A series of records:
<<<<

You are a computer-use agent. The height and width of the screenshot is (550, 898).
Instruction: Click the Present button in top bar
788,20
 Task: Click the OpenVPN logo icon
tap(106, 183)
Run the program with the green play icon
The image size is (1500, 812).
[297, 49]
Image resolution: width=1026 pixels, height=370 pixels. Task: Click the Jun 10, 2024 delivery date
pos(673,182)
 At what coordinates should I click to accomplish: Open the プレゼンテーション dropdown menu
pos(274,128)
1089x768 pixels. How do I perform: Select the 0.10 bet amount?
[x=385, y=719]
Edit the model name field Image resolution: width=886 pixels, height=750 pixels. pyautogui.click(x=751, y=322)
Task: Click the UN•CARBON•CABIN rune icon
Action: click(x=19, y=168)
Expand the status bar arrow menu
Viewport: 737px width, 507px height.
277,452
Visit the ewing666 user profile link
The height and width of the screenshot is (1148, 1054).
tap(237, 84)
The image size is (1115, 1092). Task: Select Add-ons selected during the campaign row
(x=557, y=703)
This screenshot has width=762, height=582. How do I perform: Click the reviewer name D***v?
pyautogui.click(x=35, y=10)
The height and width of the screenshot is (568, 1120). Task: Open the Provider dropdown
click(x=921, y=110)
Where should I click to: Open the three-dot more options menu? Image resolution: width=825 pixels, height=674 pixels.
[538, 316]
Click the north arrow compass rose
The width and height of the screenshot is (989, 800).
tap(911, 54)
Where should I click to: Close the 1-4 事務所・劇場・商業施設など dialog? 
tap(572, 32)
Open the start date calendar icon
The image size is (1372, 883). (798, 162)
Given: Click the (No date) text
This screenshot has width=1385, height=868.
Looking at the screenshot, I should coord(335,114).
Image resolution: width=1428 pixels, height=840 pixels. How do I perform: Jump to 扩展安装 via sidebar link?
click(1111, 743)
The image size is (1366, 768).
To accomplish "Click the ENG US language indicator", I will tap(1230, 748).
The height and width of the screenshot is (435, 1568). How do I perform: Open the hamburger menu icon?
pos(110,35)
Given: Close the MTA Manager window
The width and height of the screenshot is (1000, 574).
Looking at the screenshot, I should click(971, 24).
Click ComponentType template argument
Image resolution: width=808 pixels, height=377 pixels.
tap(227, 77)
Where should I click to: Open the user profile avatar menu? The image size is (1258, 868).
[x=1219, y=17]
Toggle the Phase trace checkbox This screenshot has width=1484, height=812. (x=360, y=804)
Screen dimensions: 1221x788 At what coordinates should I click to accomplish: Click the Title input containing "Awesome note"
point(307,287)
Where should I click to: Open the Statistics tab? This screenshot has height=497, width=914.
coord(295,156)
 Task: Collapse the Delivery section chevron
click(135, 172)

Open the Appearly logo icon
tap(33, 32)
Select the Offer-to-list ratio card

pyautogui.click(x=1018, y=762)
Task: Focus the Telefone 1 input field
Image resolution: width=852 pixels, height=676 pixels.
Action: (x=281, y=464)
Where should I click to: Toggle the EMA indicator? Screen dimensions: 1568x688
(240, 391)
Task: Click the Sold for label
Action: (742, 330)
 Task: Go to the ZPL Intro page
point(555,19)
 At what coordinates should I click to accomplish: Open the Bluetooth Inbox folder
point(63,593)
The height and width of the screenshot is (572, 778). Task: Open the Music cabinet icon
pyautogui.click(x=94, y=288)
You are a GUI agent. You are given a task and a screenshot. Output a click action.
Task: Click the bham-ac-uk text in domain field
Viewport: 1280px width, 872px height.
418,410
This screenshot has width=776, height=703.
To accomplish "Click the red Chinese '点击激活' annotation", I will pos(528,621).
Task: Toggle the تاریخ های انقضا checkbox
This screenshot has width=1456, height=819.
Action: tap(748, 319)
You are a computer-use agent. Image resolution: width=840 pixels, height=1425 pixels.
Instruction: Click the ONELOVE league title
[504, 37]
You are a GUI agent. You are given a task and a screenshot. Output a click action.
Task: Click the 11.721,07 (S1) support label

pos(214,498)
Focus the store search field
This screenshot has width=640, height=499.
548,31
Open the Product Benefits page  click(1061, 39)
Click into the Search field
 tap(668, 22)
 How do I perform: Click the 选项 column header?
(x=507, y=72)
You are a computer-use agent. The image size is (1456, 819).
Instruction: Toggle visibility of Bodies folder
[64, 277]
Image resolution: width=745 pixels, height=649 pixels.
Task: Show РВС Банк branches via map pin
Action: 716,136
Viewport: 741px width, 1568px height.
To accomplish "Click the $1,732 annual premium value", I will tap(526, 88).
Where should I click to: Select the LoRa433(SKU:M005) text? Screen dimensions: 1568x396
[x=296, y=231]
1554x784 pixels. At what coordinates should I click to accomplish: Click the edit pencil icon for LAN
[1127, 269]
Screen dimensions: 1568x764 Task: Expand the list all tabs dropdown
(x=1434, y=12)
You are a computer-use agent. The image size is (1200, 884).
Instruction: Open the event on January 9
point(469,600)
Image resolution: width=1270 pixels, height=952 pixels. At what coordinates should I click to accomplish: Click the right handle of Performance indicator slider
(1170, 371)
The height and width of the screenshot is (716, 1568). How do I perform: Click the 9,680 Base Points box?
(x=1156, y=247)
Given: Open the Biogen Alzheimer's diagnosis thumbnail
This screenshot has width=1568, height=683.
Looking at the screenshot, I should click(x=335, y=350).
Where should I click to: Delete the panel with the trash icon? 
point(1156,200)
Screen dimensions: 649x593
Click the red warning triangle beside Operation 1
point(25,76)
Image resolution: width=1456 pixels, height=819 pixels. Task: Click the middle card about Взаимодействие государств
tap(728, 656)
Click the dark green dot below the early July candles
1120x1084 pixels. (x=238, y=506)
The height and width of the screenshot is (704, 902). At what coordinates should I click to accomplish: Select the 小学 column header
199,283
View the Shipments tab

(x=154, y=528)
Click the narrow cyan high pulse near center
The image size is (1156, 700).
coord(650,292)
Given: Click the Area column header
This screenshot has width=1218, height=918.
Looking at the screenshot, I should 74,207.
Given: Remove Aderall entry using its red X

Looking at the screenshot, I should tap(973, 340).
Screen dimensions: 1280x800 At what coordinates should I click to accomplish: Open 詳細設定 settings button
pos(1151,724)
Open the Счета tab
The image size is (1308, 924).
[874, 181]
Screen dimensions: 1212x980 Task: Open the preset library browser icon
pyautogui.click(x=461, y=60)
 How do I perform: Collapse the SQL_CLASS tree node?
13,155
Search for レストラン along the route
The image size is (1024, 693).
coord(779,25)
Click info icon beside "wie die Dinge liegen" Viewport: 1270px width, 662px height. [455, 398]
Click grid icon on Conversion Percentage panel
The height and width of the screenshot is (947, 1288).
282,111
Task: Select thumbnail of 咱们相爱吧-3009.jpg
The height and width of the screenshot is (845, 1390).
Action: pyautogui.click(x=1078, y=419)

>>>>

• To be done:
Quote the items above word for word, from the start of the items through the line containing "tap(572, 32)".

• In response:
You are a computer-use agent. The height and width of the screenshot is (550, 898).
Instruction: Click the Present button in top bar
788,20
 Task: Click the OpenVPN logo icon
tap(106, 183)
Run the program with the green play icon
The image size is (1500, 812).
[297, 49]
Image resolution: width=1026 pixels, height=370 pixels. Task: Click the Jun 10, 2024 delivery date
pos(673,182)
 At what coordinates should I click to accomplish: Open the プレゼンテーション dropdown menu
pos(274,128)
1089x768 pixels. How do I perform: Select the 0.10 bet amount?
[x=385, y=719]
Edit the model name field Image resolution: width=886 pixels, height=750 pixels. pyautogui.click(x=751, y=322)
Task: Click the UN•CARBON•CABIN rune icon
Action: click(x=19, y=168)
Expand the status bar arrow menu
Viewport: 737px width, 507px height.
277,452
Visit the ewing666 user profile link
The height and width of the screenshot is (1148, 1054).
tap(237, 84)
The image size is (1115, 1092). Task: Select Add-ons selected during the campaign row
(x=557, y=703)
This screenshot has width=762, height=582. How do I perform: Click the reviewer name D***v?
pyautogui.click(x=35, y=10)
The height and width of the screenshot is (568, 1120). Task: Open the Provider dropdown
click(x=921, y=110)
Where should I click to: Open the three-dot more options menu? Image resolution: width=825 pixels, height=674 pixels.
[538, 316]
Click the north arrow compass rose
The width and height of the screenshot is (989, 800).
tap(911, 54)
Where should I click to: Close the 1-4 事務所・劇場・商業施設など dialog? 
tap(572, 32)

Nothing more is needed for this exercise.